Objective We aimed to stratify the risk of major cardiovascular (MCV) events in Japanese patients with known or suspected coronary artery disease (CAD) who had normal single-photon emission computed tomographic myocardial perfusion imaging (SPECT MPI) findings and to compare the risk by generation. Methods This was a retrospective study. The composite endpoint was the occurrence of cardiovascular death, non-fatal myocardial infarction, or non-fatal stroke. Patients The study subjects were 2,035 patients with normal SPECT MPI findings at baseline who had been followed up to confirm their prognosis for 3 years. The patients were categorized into 3 age groups: very elderly (≥80 years old, n=311), elderly (65-79 years old, n=1,097), and younger (<65 years old, n=542). Results During the follow-up, 68 patients experienced MCV events: cardiovascular death (n=29), non-fatal myocardial infarction (n=15), and non-fatal stroke (n=24). The MCV event rate was significantly higher in very elderly patients than in other patients. Multivariate predictors were age categories, the estimated glomerular filtration rate, atrial fibrillation, and stress left ventricular ejection fraction. The MCV event rate was 6.1% in very elderly patients. However, the MCV event rate in those with normal cardiac and renal functions without atrial fibrillation was 3.3%, which was similar to that in elderly and younger patients.

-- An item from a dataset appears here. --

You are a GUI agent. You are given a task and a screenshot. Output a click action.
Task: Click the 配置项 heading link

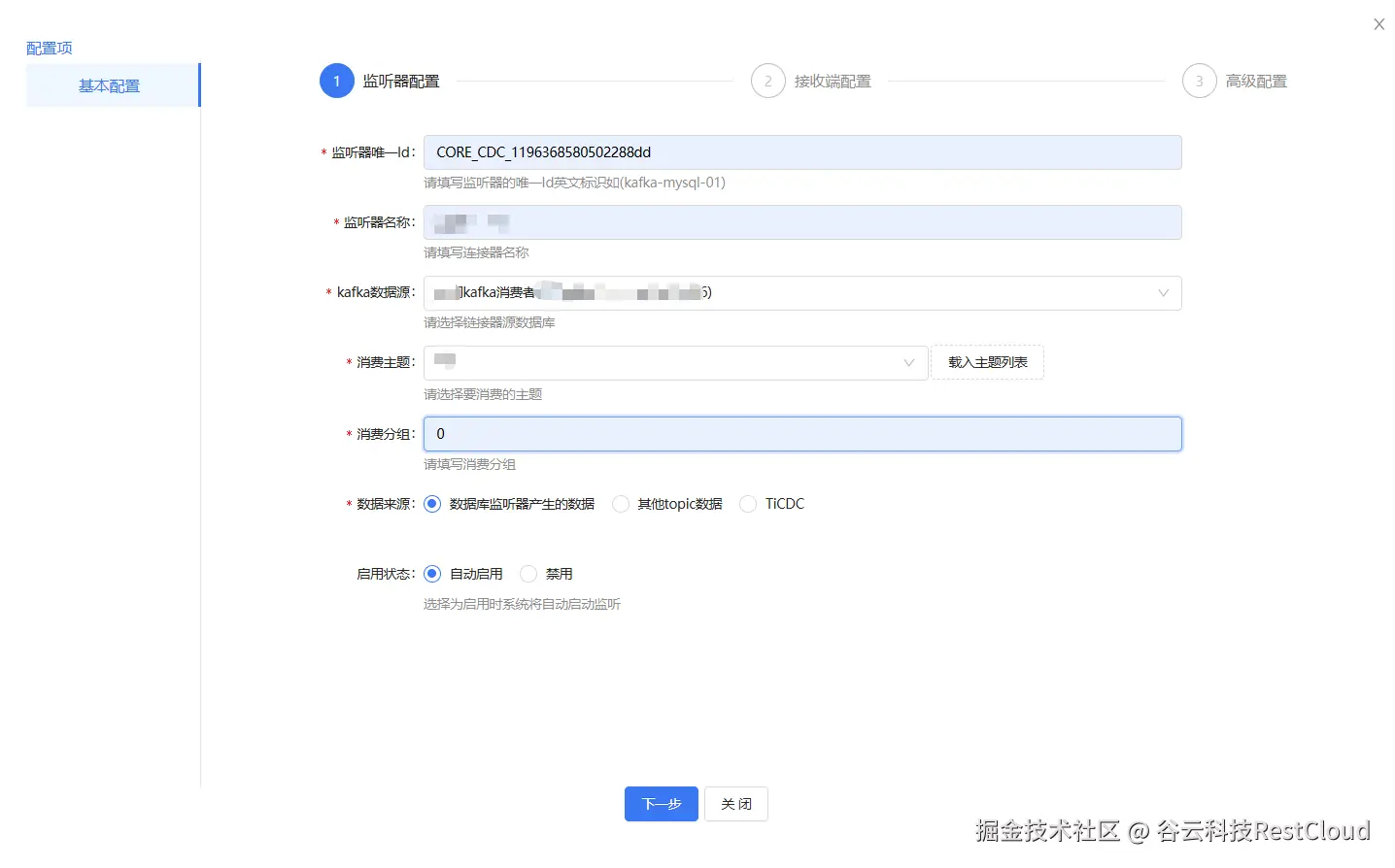coord(49,47)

Conclusion The MCV event rate was high in very elderly patients despite their normal SPECT MPI findings at baseline. Therefore, very elderly patients with multivariate risks should be carefully followed to avoid a poor prognosis.

摘要

目的 我们旨在对已知或疑似患有冠状动脉疾病(CAD)且单光子发射计算机断层扫描心肌灌注成像(SPECT MPI)结果正常的日本患者发生主要心血管(MCV)事件的风险进行分层,并比较不同年代的风险。方法 这是一项回顾性研究。复合终点为心血管死亡、非致命性心肌梗死或非致命性中风的发生。患者 研究对象为2035例基线SPECT MPI结果正常且随访3年以确认其预后的患者。患者被分为3个年龄组:高龄(≥80岁,n = 311)、老年(65 - 79岁,n = 1097)和年轻(<65岁,n = 542)。结果 在随访期间,68例患者发生了MCV事件:心血管死亡(n = 29)、非致命性心肌梗死(n = 15)和非致命性中风(n = 24)。高龄患者的MCV事件发生率显著高于其他患者。多变量预测因素为年龄类别、估计肾小球滤过率、心房颤动和应激性左心室射血分数。高龄患者的MCV事件发生率为6.1%。然而,心脏和肾功能正常且无心房颤动的患者的MCV事件发生率为3.3%,与老年和年轻患者相似。结论 尽管高龄患者基线SPECT MPI结果正常,但其MCV事件发生率仍较高。因此,应密切随访具有多变量风险的高龄患者,以避免不良预后。